In 2017 when I started at SeeSaw we were in a time of change and modernisation. Old ways (paper files) were replaced by new (electronic databases) and old models of grief and support were being enhanced with evidence-based research and digital and online support. Change is good and it was an exciting time. People have often said to me, “isn’t it really sad working with death and dying every day?” and my reply has always been “No, it is a privilege.” My job at SeeSaw has been to walk alongside children and families in their struggle and to help them to make sense of what is happening and to move forward with hope. Families are in their time of need and despair, being able to help a little is reward in itself.

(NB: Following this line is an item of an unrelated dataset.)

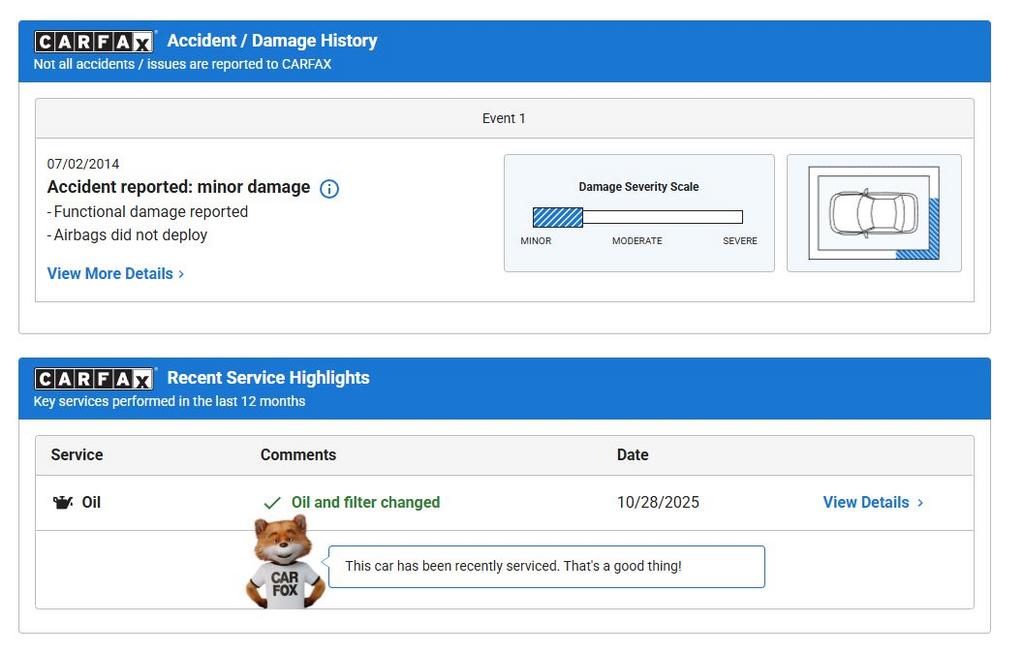Click the oil can icon
1024x654 pixels.
click(63, 502)
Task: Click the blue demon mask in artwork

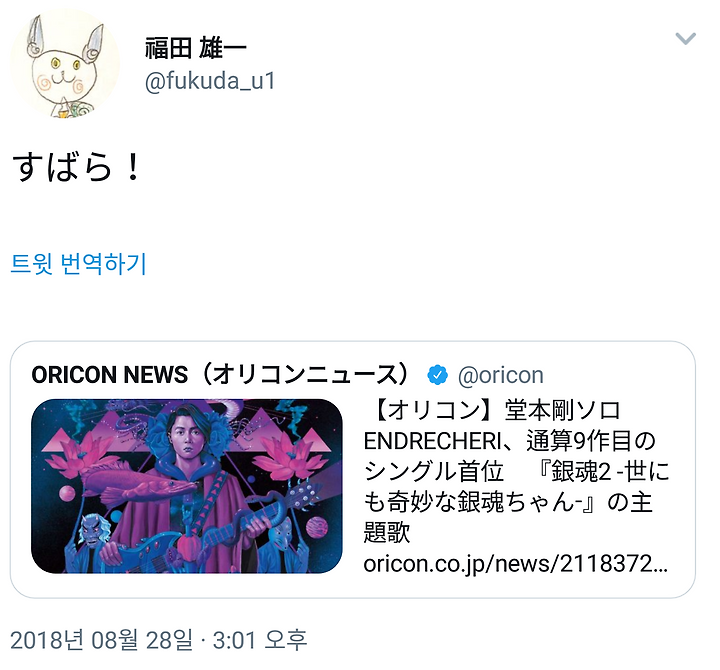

Every child that I have met or worked with at SeeSaw has been amazing. Their lives have been turned upside down by a death in their family and they are really hurting. However, what I have never failed to be impressed by is their determination to make sense of their loss and to work out how to live with a broken heart. I have had incredible conversations with all sorts of children and young people about how to do that – and it is different for everyone. Grieving is hard work and takes a lot of energy and can really disrupt lives.
Many of the children that I have worked with have had additional needs or a disability. It has been wonderful to be able to help these children and has given me the opportunity to be creative in my approach to support. I have been encouraged and humbled in equal measure by how the children have learned to express their emotions and to tell their stories, in a way that is unique to them.

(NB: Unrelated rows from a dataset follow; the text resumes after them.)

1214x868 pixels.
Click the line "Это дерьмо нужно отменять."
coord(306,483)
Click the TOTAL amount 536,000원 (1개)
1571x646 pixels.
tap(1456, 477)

A long time ago, the general consensus was that children should be excluded from conversations around death and dying and that they should not attend a parent’s funeral for instance. This happened to my Dad when his mother died when he was 13; he regretted not attending the funeral for the rest of his life and its impact was felt down the generations. However, thankfully, times and attitudes have changed. Children need to be part of the grieving story. They need to know what is going on, in age-appropriate terms. They need to be heard and seen and involved. They need their questions answered by people that love them. Children are strong, they can be resilient, and they are optimists. Children will grow around their grief and learn to move forward in their lives. I have had the privilege of helping some of them do just that.
There have been some personally memorable moments, such as appearing as a dance contestant in Strictly Bibby,a corporate fundraising event. That was one big highlight. Adjusting to working at home during the Covid pandemic was a challenge but we coped and were proud to have managed to continue to provide a service to bereaved children and their families and to stay connected as a team.

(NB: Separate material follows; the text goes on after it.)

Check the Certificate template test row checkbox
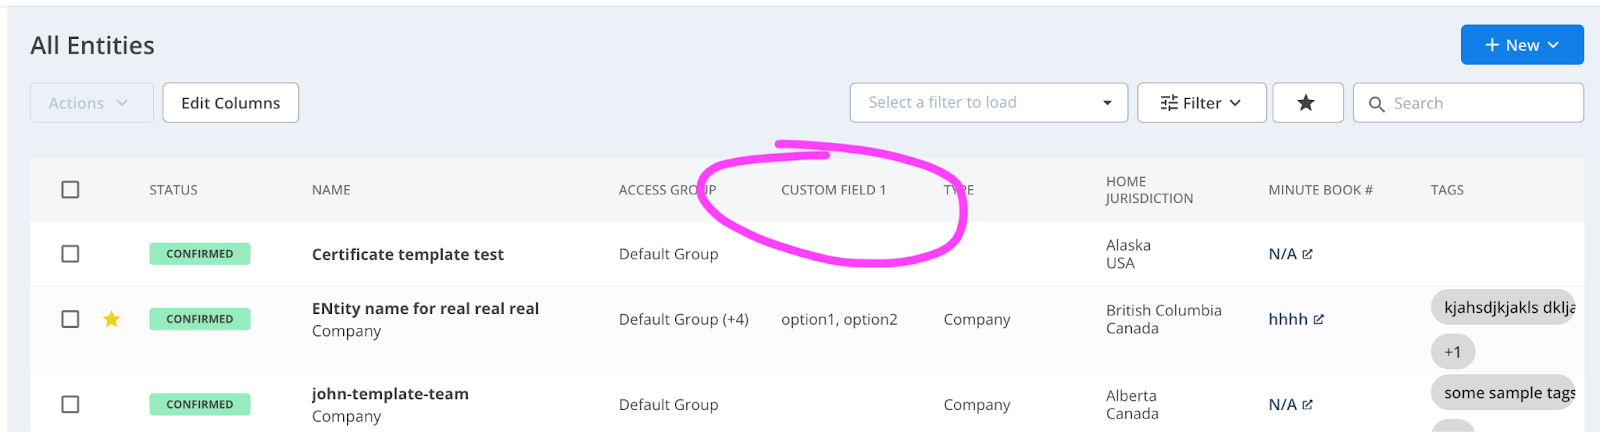This screenshot has width=1600, height=432. (70, 254)
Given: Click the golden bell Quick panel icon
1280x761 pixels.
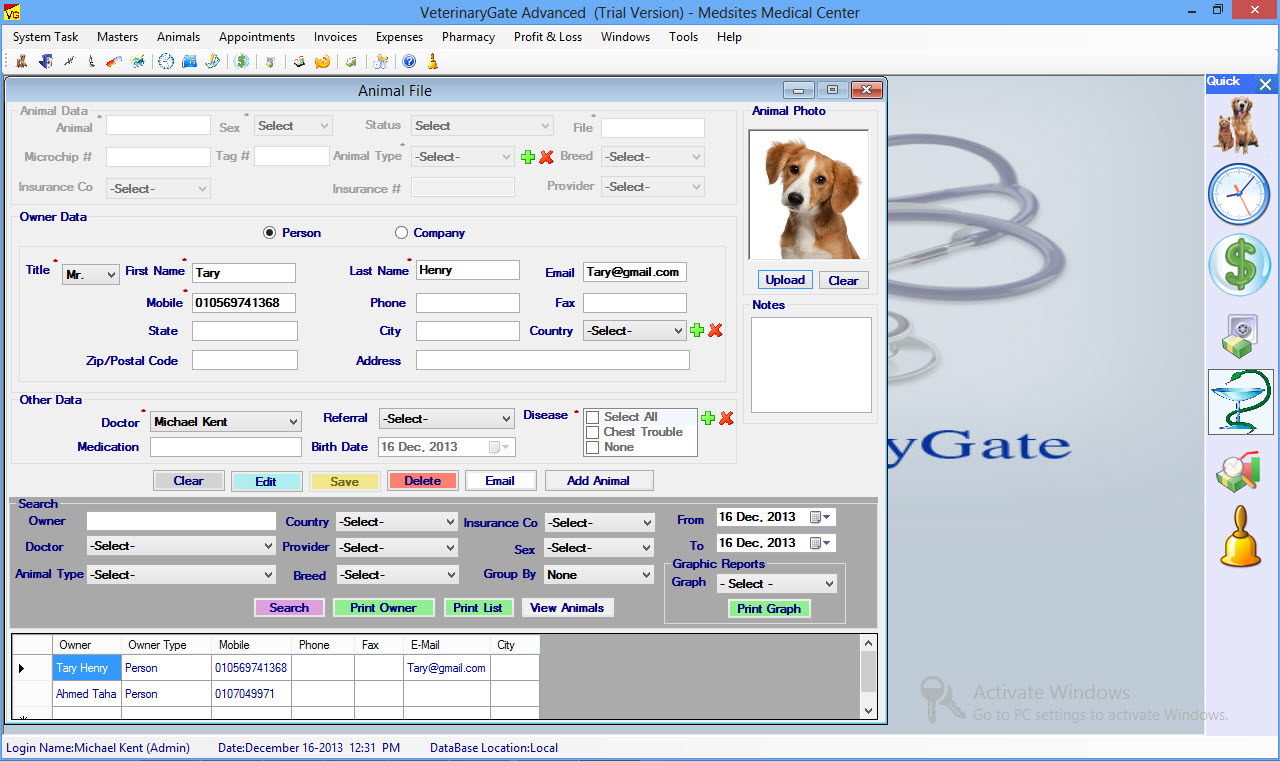Looking at the screenshot, I should tap(1240, 537).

Finally, I want to mention the incredible team at SeeSaw ably led by Judith, that I have had the pleasure to work with over the last few years, including all past and present colleagues and volunteers. They are a phenomenal group of people that really care for the needs of bereaved children. It sounds corny to say it but there is love at SeeSaw and it is put into action on a daily basis. I shall miss you all but will be cheering you on from the side-lines and championing the cause.